Picture of Christopher William BlakeChristopher William Blake
McMaster University
Class of 2015

Before I arrived at medical school, I imagined I would learn many things.  I would study physiology and pathophysiology, treatment and etiology, the realities of clinical practice: decision making, professionalism, and communication skills. What I hadn’t anticipated learning, though perhaps I should have, was a new language altogether.

Medicine is a funny thing; a jury-rigged amalgam of centuries of knowledge and of countless specialties and subspecialties working toward what is ultimately the same goal: preventing sickness, treating disease, and fostering health.  It is perhaps no surprise then that its language is just as confused: a creole of Greek and Latin, French and German, English and other languages besides.  Its nouns named via countless conventions: after their discoverer or their place of discovery, after anatomical position or physiological function, after order of detection or order of action, after etiology or prognosis, or after some unintelligible allusion.  Nevertheless, medicine is a language, and while this truth should be clear from texts and lectures, it was only through clinical experience and reflection that I understood what this truly meant.

This past week was my first block of electives, my first full-time experience in the hospital, and so I was exposed to far more patients than ever before.  It was this time in pediatrics that made me realize how much I love the human part of medicine, the rapport building and storytelling that underlie any patient interview.  In pediatrics you communicate not just with the patient, but also with their families, and this provides a further gloss to the conversation, particularly when the children are too young to advocate for themselves.  This nuance was eloquently demonstrated earlier this week as I watched my staff physician speak with an infant’s parents, neither of whom spoke perfect English.  They nodded along, acting out a simulacrum of understanding until, looking at another member of our team, they asked in their own language if that team member could translate.  What was it they were understanding before, I wondered, and what were they understanding now, listening to an imperfect translation (as all translations are) of the staff’s original words?

This idea was rekindled that night as I stumbled across an article in the New Yorker  by Dr. Lisa Rosenbaum(Rosenbaum, 2013).  In it, the narrator was told that her mother had suffered an injury and was given two options for treatment, both with varying chances of failure, success, and disability.  The narrator’s only response—knowing technically, medically what the different side effects entailed—was to ask what any of it meant.  What does it feel like, what does it cost, what does it mean to lose the use of one’s arm or one’s sight?  What is it like to live and suffer with a condition one has read about, perhaps even seen patients face, but never experienced oneself?  And how, if even a fellow speaker of our lingua medica cannot understand, do you even begin to convey this reality to someone else: a patient, a caregiver, a family member?

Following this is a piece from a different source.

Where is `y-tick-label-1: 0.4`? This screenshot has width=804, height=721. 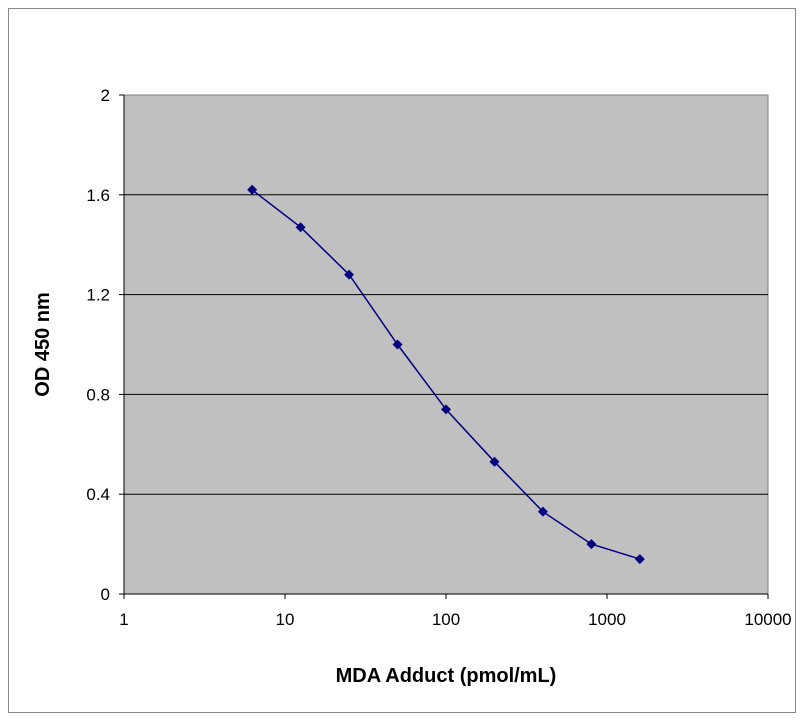 y-tick-label-1: 0.4 is located at coordinates (98, 494).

This week I have seen children present so classically with the symptoms and signs of chronic diseases that follow-up investigations were practically perfunctory.  I have seen worried parents told, “we think we know what it is,” and have seen them smile as they watch this great medical miracle whirl into action for their children. They imagine, I suppose, that we will be able to fix them.  They haven’t been given a diagnosis yet, but even when they are, I wonder if they will hear in those words what I have already understood: that their child has just been handed a shorter life expectancy, a life of complications and likely hospitalizations.  It seems wrong that through our lingua medica a lowly medical student such as I should know their new reality before they do.  Yet now is not the right time to tell them, not the right time at all.  When the diagnosis is confirmed, that moment will arrive and I know that my preceptor will inform them absolutely admirably.  But still, I wonder.

Words to me are bundles of intentions and impressions, attempts to pin down with a sound or scribble an idea, a meaning, a sliver of “objective reality” that we can communicate to someone else whose perspective we can never assume. In this sense, medicine does indeed have its own language, but so does every individual.  Translation is always a two-way street.  Just as I struggle with the best ways to communicate with a patient, so too must they struggle with me, for even if we share a first language, the meaning of any given word may be coloured differently for them.  How then does one go about refining what is and forever will be an imperfect translation?

I don’t yet know the answer to this question but I have my suspicions.  The first is that I need to spend all the time I can with a patient listening to what they say, attempting as best I can to understand their lives, what gives them meaning, what being sick does to them and how being better would make them feel.  The second is that I must always reflect upon my own preconceptions, how my tacit assumptions can alter what a patient means into something my mind understands.  These seem like simple prescriptions and doubtless they aren’t entirely enough, but until I have a better answer, I can only keep listening and learning as I work toward a less imperfect translation.